The Unbearable Lightness of Platforms

I have used Macs exclusively to write code since The venerable PowerPC Mac Pro Tower that I used throughout the early years of my Ph.D. I bought one of the black plastic Macbooks (pre-unibody) to write code while I was at home, and a mac-mini to sit on my desk. These POSIX compliant computers were invaluable for writing C++ code that could be ported to the supercomputers at the lab or the Berkeley clusters. I have bought about at least 8 Macs since, and I don’t think I’ll ever buy one again.
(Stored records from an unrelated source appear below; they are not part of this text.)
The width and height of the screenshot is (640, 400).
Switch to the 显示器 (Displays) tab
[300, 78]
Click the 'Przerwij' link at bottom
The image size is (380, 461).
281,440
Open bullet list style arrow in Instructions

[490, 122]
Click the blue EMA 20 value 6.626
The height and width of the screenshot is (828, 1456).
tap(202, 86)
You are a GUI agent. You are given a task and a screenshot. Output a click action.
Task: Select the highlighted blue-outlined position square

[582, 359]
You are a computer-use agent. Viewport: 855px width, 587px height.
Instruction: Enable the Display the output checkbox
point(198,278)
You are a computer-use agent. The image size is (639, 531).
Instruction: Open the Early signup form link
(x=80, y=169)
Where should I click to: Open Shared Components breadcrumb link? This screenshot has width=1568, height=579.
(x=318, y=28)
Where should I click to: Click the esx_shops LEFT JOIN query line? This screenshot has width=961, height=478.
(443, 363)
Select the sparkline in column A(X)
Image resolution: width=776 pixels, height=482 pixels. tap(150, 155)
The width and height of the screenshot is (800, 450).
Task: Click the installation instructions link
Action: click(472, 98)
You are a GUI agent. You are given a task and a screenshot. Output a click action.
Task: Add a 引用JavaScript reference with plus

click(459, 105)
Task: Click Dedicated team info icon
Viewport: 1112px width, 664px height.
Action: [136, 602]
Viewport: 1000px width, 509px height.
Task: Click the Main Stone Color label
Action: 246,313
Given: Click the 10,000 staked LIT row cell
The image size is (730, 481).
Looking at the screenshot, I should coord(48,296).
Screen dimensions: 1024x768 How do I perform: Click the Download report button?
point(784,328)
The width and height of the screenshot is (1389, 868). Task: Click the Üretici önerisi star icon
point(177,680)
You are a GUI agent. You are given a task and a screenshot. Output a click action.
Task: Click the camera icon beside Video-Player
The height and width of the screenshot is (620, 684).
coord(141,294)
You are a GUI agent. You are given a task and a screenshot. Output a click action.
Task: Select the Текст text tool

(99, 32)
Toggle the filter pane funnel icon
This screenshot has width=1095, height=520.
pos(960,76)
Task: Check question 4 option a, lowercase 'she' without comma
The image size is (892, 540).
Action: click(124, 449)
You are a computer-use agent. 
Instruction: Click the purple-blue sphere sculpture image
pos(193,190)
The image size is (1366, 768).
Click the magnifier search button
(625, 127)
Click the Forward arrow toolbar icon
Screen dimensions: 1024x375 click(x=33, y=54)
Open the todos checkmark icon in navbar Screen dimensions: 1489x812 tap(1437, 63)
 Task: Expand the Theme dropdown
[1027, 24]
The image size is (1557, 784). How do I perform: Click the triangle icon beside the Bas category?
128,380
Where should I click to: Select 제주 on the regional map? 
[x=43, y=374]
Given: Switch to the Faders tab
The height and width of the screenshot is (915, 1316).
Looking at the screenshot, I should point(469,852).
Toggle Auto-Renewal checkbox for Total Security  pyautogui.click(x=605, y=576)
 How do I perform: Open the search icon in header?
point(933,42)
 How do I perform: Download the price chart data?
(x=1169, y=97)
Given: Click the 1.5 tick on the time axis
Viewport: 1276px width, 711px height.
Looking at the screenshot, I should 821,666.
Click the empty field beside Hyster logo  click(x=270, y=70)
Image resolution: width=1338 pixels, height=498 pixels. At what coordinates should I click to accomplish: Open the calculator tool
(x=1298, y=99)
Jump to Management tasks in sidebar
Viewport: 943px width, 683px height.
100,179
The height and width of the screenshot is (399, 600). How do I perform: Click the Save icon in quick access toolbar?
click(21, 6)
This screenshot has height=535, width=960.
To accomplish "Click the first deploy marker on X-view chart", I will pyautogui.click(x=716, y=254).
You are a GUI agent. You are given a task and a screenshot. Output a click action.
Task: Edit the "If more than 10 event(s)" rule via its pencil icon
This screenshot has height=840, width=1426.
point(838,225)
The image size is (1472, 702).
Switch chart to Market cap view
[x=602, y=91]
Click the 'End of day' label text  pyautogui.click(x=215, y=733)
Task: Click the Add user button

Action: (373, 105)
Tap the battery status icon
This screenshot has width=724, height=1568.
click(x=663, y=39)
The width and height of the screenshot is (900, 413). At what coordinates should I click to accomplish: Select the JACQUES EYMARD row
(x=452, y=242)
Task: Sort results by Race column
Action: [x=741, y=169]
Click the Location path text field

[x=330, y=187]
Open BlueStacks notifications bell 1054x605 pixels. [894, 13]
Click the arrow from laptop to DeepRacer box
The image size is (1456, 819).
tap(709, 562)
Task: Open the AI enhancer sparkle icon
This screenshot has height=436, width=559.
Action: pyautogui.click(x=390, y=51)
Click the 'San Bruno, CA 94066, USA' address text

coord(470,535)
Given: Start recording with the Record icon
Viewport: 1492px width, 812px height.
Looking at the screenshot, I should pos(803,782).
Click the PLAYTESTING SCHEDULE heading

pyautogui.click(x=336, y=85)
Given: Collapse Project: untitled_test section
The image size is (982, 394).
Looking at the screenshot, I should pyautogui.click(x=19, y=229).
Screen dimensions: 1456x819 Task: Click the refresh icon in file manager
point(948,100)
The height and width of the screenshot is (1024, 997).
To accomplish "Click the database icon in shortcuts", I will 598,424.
Why? Well it’s really simple. Apple has moved from a philosophy of embracing and enabling power-users to a rent-seeking mode. They have moved from naively supporting state of the art compilers, to requiring you to click nag screens to develop and run FOSS software. From providing perfectly optimized veclib’s with the standard OS distribution, to literally obscuring the complete instruction sets of their custom CPUs and putting hackable microcontrollers in between your keyboard and your main CPU. News.ycombinator is rife with fanboys who might only have to code Javascript who are ready to apologize for anything AAPL might do, bend over backwards and recompile everything for a proprietary chipset, just to have their code run on their favorite, shiny fetish object. I have no desire to be one of these people.

For me a computer is largely a tool to write code. MacOS is no longer the easiest platform to write code on. Linux is. Full stop.

Instead of an M1 MacBook, I picked up an ASUS Rog Zepherus G15. It took a few hours to get everything working in Ubuntu 20, but it wasn’t very difficult. It wakes/sleeps/sounds/wifi’s and has a discrete GPU. I don’t miss the macbook pro at all.